Gnomon mashes up several genres – police procedural, technothriller, heist movie, historical fantasy, and a few others that are harder to name – into a sparkling oroboros of an SF masterwork.  That is a genre that often shines a light onto today’s society by turning a knob past 11.  Here, Nick Harkaway twists the knob of privacy and surveillance past the peg and we’re off to the races.

He does a nice job building a world that’s believable enough to spark ideas and arguments without distracting overly much from those ideas.  And the ideas and allusions start coming fast.  The magic is that those genres and allusions spotlight the ideas in addition to obfuscating them.  Ideological sounds ring out and randomly reverberate more deeply as Gnomon progresses.

Gnomon is rich with ideas inside and calls outside its universe; those ideas reverberate, rattle, and ultimately pervade the genres and entangled narratives that form it. Those narratives outline the ideas of self, democracy and representation, persuasion and coercion, and privacy.  The multi-genre, multi-narrative style shows how these ideas dance with and tussle against one another.

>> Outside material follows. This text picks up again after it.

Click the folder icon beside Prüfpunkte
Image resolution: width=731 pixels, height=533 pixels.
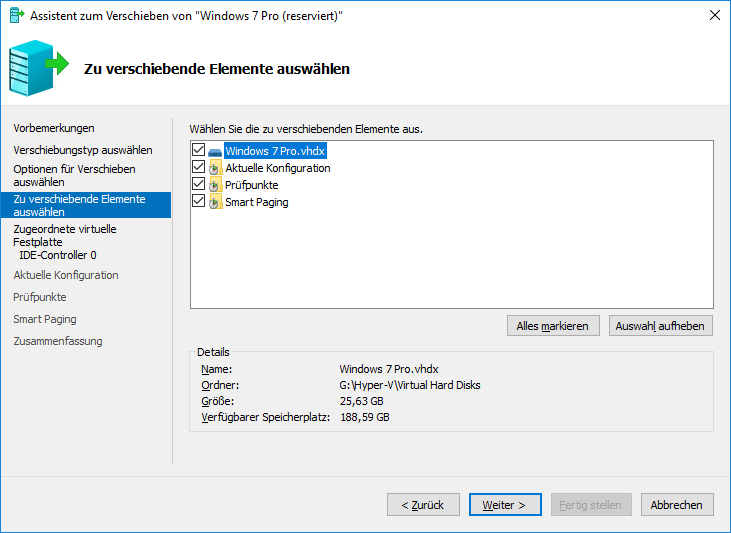point(215,185)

By wrapping them in various forms of story and literature, Harkaway makes them elemental.

Now allusion and reverberation is all well and good, but if the story doesn’t engage people, it’s pointless.  Gnomon is pointed.  Each arc is propulsive on its own terms and spiced with the questions and tension of figuring out how it all connects to the others.

Hardaway’s Gnomon was one of the best things I’ve read in a long time both for thinking and for fun.

A must.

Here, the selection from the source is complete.